July 14, 2020

By Cayle Sharrock

Stress test results

Stress test 3 results

Starting at block 50868 on July 9 at 14:11 (UTC), Tari core developer @Hansieodendaaal bombarded testnet with over 38000 transactions.

A full Tari block can currently accommodate around 650 transactions, so this represented a significant flood of the network.

Ultimately, here’s what happened:

  TX %
Transactions sent 38,160  
Transactions successfully broadcast 32,936 86%
Transactions mined (out of total) 32,922 86%
Transactions mined (inc retries, out of those broadcast) 32,922 100%

Here are the key takeaways:

  • Of the transactions that were broadcast, nearly all of them were ultimately mined. Our accounting here is not perfect – a full audit of the transaction list will take longer, but it looks like it may well have been 100%.
  • 14% of the transactions did not get broadcast. This meant they were stuck in “pending” mode somewhere. The core devs are still investigating what happened, but it looks like it may have been because one of the receiving wallets was not reachable at any point during the test. This may explain the majority of the transaction failures, but it’s still speculation at this point.
  • 1,500 transactions were only broadcast and mined at the “second bite of the cherry”, once the sending wallets decided to retry the transactions. This indicates that the peer-to-peer process is not perfect yet, but is reasonably eventually consistent.

Overall this represents a significant improvement over the last stress test. A quick trip down memory lane:

  • The first stress test was a disaster. A bug in the message deduplication code resulted in the test essentially DDOSing the network. Only 5% of transactions were mined in that test.
  • The second test went much better; there was no inadvertent DDOSing, but the test highlighted areas in the code that blocked up the main execution thread and prevented efficient message handling. Default message buffers were also much too small, resulting in many dropped messages. In that test, the majority of transactions were broadcast, but only 25% were eventually mined.
  • This test had 86% of transactions broadcast, and all of those were mined.
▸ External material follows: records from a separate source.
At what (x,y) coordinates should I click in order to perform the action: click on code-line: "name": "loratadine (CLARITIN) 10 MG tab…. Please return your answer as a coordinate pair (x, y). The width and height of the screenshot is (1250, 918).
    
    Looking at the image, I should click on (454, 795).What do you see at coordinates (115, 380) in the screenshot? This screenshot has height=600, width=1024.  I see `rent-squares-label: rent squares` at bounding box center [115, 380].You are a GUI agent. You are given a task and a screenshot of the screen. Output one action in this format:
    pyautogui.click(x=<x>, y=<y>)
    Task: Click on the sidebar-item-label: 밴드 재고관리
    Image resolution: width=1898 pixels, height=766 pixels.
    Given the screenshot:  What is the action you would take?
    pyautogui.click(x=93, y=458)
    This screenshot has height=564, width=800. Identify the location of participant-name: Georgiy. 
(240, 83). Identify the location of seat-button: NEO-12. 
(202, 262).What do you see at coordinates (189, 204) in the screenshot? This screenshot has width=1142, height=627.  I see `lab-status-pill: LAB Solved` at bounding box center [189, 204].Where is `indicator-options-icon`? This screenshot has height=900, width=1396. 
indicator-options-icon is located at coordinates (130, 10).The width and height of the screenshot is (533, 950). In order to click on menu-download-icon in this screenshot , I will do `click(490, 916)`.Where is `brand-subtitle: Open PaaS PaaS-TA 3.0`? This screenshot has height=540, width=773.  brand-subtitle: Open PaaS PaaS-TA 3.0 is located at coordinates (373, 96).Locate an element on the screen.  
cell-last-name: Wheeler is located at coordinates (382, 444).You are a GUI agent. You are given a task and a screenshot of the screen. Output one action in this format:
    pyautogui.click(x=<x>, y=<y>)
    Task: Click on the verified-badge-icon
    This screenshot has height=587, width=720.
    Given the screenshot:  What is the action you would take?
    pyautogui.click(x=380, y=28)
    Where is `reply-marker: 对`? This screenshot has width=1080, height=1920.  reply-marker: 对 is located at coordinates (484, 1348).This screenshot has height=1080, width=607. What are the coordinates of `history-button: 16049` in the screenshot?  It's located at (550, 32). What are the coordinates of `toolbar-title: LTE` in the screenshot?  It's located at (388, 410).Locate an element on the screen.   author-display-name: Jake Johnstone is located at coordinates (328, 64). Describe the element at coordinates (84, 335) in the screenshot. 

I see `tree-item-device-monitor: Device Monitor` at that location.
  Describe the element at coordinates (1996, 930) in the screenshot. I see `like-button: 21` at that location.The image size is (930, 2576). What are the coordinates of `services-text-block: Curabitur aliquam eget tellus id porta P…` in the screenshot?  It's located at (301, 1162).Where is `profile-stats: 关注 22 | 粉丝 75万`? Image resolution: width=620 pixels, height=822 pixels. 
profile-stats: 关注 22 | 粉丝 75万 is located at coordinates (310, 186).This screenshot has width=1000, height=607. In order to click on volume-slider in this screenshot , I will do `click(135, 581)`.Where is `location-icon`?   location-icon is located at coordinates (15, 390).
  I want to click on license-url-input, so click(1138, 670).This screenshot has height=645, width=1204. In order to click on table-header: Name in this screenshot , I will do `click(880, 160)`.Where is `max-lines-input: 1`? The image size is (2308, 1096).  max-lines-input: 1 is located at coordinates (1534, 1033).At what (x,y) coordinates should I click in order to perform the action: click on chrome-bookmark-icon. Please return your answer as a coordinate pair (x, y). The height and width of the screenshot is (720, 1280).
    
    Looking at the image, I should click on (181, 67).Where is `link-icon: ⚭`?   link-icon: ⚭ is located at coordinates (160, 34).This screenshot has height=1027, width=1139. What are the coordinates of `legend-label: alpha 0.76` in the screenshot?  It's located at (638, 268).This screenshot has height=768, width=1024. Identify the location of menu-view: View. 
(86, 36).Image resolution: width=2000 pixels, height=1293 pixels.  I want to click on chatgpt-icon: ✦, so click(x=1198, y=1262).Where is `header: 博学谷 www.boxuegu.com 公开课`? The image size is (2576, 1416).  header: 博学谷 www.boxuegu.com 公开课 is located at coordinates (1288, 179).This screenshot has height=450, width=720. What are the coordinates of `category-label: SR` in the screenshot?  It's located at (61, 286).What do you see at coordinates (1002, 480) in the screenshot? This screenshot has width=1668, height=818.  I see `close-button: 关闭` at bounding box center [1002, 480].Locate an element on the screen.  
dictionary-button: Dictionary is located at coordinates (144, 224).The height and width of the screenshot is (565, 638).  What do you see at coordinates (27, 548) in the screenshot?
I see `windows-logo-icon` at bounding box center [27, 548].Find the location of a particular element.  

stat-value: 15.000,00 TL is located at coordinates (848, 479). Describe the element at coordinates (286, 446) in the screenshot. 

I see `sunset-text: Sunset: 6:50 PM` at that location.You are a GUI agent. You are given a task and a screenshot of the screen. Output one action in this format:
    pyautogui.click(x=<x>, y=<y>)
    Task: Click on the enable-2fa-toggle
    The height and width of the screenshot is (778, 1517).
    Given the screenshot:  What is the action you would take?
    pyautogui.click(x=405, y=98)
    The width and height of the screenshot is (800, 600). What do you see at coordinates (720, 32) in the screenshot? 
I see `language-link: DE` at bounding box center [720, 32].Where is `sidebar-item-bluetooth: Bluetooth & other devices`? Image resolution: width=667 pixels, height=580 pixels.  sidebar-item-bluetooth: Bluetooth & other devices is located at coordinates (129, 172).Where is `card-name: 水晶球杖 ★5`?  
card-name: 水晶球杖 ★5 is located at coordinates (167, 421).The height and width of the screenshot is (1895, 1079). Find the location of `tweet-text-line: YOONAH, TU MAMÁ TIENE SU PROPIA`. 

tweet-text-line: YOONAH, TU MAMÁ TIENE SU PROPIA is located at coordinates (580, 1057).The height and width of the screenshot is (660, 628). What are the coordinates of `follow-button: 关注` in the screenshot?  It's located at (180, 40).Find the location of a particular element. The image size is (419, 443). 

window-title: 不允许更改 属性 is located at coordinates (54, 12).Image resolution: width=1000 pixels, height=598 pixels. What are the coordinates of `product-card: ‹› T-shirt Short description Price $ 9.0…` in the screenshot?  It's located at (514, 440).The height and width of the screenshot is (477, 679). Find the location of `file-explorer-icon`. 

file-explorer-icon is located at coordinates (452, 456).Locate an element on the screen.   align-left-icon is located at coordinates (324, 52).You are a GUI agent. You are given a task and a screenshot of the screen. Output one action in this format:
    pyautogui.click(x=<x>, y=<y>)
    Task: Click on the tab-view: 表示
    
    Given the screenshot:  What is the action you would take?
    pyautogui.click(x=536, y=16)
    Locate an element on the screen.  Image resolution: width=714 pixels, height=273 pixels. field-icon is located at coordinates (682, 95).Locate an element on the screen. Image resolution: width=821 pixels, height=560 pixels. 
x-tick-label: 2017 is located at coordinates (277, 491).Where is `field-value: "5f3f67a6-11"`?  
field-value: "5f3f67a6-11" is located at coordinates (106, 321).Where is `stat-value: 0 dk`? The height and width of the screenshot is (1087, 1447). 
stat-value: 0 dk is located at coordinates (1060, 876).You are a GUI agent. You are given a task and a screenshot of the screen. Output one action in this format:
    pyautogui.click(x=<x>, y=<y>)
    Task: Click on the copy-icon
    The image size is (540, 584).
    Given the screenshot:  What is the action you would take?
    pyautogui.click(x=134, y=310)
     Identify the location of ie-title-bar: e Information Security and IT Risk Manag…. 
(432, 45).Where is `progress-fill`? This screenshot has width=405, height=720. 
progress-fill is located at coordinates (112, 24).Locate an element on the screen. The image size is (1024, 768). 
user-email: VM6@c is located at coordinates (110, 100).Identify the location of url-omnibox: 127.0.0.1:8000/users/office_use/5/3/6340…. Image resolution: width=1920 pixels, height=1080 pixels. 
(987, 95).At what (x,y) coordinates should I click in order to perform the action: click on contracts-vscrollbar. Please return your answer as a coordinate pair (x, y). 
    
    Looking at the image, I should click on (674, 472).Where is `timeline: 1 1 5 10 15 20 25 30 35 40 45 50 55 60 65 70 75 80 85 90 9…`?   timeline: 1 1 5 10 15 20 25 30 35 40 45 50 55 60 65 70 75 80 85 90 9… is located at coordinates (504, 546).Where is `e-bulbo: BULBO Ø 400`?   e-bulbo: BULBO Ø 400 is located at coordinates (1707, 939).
The community is still poring over the GB of logs produced in the tests, but some early themes for improving the results for the next test are emerging:

  • If a node is running, but cannot talk to the network for some reason, it should make more noise. This is particularly true of the seed nodes, that Aurora clients rely on to communicate with the network.
  • Buffer sizes can be further tweaked to reduce bottlenecks.
  • Find out where transactions are getting stuck in the signing protocol to move that 86% towards 100%.

A more detailed analysis was posted on IRC.